Pero el pequeño príncipe no podrá ser desentrañado, era demasiado bueno para ser él mismo; demasiado plebeyo para ser aristócrata, demasiado demócrata para ser republicano. Cabe la posibilidad de que sea la persona a la que más admiraba; León Werth que, entre Cristo, Moisés y el Hombre, probablemente nunca fue niño y nos regaló el milagro de un pacifista que se apunta a la guerra conmocionado por el asesinato del socialista Jaurès. ¿Por qué han matado a Jaurès? se preguntaría 63 años después Brel atónito y sin poder hallar una respuesta.

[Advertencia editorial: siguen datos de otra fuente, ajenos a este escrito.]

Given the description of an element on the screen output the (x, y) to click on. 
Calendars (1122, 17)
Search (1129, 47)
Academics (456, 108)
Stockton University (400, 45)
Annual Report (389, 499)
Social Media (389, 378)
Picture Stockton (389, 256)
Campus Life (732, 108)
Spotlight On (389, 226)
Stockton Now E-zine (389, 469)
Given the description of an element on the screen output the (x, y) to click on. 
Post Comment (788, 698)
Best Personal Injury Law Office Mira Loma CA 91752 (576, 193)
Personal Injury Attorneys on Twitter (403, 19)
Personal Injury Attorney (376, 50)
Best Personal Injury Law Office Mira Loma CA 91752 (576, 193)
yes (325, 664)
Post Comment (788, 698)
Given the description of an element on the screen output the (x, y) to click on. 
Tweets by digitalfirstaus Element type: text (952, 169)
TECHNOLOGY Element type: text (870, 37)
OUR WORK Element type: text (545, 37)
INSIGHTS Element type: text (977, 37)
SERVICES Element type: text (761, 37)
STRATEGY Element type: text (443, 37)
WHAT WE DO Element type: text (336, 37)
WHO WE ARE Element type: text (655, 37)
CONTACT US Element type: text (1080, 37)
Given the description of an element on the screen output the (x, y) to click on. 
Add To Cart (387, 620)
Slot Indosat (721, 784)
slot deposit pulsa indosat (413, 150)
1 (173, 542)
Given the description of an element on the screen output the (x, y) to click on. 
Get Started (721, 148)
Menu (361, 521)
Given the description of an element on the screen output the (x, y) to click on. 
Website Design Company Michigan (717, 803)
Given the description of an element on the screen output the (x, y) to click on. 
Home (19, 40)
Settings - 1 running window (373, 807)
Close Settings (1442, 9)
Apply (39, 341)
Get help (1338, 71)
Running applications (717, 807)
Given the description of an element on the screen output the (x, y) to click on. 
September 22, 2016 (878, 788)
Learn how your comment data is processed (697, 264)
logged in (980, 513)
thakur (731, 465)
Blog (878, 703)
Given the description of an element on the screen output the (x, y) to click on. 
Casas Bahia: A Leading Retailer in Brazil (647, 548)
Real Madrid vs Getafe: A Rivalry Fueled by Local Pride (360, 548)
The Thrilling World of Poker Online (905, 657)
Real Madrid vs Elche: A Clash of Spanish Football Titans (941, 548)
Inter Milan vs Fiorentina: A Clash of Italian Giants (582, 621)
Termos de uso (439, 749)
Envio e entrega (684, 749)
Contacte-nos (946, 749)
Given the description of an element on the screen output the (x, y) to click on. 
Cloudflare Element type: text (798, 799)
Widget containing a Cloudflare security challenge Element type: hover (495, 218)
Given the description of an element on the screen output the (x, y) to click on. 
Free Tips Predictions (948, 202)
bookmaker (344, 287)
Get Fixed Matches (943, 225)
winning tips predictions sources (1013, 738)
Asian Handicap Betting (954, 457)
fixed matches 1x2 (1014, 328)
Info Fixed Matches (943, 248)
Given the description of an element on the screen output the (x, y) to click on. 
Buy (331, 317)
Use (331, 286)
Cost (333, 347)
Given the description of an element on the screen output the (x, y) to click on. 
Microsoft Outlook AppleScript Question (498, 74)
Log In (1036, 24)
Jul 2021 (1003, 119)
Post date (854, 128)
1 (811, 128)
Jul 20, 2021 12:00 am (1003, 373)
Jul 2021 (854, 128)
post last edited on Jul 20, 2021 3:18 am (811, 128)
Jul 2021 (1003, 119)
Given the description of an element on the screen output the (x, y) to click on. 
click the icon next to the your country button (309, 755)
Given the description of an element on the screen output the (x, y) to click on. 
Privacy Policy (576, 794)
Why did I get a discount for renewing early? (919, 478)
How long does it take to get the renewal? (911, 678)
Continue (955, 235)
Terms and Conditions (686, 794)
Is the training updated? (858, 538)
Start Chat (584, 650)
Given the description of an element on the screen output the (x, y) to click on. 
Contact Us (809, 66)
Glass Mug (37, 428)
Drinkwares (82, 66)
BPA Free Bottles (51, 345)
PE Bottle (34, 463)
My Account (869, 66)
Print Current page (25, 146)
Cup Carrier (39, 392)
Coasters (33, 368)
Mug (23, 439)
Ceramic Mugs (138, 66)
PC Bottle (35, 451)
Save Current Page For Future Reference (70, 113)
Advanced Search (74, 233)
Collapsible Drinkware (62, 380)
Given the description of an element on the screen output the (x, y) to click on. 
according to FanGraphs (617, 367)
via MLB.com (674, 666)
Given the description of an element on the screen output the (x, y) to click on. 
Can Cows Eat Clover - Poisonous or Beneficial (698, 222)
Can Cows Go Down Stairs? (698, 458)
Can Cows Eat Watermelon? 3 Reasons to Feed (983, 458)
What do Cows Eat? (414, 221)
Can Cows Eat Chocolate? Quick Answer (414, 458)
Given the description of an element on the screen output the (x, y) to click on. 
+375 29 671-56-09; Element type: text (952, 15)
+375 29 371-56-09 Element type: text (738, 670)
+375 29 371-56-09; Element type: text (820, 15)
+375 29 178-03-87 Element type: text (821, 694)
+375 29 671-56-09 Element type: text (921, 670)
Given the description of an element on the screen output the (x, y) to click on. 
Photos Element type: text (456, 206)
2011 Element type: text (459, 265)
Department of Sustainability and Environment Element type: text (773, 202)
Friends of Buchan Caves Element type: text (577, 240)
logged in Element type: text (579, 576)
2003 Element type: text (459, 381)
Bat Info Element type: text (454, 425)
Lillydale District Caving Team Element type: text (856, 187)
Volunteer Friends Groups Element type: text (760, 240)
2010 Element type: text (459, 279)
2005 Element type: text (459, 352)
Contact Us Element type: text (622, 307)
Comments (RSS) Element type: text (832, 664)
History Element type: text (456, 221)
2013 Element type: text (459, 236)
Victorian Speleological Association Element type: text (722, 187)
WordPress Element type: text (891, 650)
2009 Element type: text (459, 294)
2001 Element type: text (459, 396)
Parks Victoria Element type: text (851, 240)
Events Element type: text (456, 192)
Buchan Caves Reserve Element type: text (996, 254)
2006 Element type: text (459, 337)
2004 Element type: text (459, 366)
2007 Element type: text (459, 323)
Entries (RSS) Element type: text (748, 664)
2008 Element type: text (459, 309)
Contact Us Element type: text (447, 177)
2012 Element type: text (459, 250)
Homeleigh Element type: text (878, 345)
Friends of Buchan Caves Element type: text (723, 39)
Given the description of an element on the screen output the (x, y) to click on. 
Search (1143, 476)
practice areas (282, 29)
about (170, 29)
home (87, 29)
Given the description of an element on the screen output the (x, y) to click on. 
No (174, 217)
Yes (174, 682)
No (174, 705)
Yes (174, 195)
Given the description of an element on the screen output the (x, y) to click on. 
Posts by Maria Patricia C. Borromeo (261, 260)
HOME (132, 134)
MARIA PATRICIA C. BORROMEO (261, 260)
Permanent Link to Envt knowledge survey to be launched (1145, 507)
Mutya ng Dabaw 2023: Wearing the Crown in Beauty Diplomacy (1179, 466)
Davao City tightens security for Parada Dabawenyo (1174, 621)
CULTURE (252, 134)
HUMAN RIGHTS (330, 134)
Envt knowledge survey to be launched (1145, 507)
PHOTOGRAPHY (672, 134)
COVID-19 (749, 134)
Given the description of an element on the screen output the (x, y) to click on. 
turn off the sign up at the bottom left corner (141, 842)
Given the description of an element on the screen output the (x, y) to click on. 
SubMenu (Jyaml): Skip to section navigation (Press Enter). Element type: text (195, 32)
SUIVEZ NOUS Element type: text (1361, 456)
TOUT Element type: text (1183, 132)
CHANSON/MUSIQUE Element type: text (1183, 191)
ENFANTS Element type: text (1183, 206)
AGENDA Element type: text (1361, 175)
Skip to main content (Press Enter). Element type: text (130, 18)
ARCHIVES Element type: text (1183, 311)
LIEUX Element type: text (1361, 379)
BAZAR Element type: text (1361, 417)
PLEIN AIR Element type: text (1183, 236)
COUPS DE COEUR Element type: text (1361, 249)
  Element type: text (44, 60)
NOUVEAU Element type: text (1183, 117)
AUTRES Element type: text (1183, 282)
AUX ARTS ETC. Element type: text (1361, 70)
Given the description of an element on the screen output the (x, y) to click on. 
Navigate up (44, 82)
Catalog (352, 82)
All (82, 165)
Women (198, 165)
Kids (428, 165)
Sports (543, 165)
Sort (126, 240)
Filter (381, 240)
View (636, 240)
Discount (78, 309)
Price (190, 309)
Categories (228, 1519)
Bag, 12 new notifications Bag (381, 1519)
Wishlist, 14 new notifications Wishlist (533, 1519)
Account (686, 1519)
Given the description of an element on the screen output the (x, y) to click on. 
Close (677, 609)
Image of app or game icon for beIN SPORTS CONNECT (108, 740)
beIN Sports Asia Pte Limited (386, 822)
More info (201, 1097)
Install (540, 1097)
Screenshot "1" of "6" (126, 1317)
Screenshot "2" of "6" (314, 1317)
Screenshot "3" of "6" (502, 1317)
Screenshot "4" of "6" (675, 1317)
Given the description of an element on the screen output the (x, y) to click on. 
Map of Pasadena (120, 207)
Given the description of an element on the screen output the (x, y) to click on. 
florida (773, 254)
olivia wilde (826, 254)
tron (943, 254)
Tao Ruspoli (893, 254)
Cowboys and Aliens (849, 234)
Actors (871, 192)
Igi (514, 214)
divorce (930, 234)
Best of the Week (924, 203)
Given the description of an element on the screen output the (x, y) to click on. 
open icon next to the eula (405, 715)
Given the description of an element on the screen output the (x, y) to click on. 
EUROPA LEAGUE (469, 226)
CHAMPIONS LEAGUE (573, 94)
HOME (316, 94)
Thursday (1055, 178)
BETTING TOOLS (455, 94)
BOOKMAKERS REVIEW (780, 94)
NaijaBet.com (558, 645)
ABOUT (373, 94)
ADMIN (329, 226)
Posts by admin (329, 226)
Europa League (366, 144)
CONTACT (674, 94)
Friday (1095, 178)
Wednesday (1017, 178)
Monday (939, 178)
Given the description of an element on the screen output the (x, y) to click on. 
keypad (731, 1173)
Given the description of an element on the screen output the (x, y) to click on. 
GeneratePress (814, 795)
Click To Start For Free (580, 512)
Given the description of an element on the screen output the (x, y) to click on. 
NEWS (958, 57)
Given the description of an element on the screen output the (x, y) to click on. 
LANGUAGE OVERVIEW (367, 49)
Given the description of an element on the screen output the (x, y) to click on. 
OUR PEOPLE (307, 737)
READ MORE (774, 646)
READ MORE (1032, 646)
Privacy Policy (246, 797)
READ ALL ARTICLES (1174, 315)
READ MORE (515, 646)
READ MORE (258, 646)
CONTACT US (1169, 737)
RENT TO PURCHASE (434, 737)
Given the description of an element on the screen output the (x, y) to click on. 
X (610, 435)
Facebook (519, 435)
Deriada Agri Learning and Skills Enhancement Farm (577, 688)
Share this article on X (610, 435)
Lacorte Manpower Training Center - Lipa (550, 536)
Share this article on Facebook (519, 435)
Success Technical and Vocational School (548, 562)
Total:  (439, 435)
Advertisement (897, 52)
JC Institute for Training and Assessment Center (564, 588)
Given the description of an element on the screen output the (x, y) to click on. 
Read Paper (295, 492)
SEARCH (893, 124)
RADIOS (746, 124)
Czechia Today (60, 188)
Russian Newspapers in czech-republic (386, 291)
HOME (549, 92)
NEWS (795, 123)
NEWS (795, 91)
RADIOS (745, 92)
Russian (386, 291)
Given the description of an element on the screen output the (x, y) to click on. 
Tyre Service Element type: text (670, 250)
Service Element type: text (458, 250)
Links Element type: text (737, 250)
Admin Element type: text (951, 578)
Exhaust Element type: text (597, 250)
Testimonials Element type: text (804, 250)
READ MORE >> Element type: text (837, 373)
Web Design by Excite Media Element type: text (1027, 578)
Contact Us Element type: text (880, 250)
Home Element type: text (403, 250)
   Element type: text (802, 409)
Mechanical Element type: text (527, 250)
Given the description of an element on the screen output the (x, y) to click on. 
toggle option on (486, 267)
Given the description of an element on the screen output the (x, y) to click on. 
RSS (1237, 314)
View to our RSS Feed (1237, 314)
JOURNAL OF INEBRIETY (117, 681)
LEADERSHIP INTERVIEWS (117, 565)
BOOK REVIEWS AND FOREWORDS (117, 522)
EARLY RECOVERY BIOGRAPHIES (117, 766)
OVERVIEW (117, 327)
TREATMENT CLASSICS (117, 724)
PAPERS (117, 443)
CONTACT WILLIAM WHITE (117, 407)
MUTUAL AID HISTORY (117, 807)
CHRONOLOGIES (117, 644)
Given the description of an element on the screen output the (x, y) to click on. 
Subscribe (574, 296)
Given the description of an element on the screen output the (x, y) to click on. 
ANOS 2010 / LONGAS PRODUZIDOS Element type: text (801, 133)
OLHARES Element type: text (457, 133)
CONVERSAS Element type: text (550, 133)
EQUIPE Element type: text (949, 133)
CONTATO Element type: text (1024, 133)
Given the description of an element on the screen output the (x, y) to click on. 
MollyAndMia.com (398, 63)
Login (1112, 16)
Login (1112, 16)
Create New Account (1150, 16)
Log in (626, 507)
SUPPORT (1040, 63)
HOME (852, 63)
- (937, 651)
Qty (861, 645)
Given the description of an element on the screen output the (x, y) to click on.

Antoine pudo haberlo tenido claro; había que crear un niño para consolar de una pérdida irreparable al humanista que mejor concilió al creador con la criatura. Ni siquiera Unamuno en la agonía de su vitalismo irracional, lastrado, como buen vasco, por el Catolicismo de su niñez y primera juventud, llegó a ver el amor como algo hermoso en sí mismo, algo hermoso e indefinible que puede prescindir de la presencia de Dios, la que negaba su pensamiento y buscaba desesperadamente su sentimiento.

Léon Werth creía en el Hombre, en el creador y no en la criatura. Nadie mejor que este hombre valiente, piadoso y comprometido incluso con aquellos que no pertenecían a su ámbito religioso, étnico o literario, un hombre cuyo corazón no se endureció a pesar de los vientos contrarios que, aún hoy, han hecho que sea un desconocido a pesar del valor incalculable de su vida y de su obra. Hay motivos, por lo tanto para pensar que Léon Werth esté detrás de un mito imperecedero; un pequeño niño tan tierno y deslumbrante en su prístina humildad, un tanto afectada por la inocente impertinencia de quienes quieren saberlo todo y no tienen por arma más que la pregunta. Un niño que nunca habría de crecer y se ha instalado en la imaginación incluso de aquellos que no saben leer porque descodifican las letras siguiendo con los ojos cerrados lo que les enseñaron porque, como yo, han aprendido a hablar sin saber lo que dicen.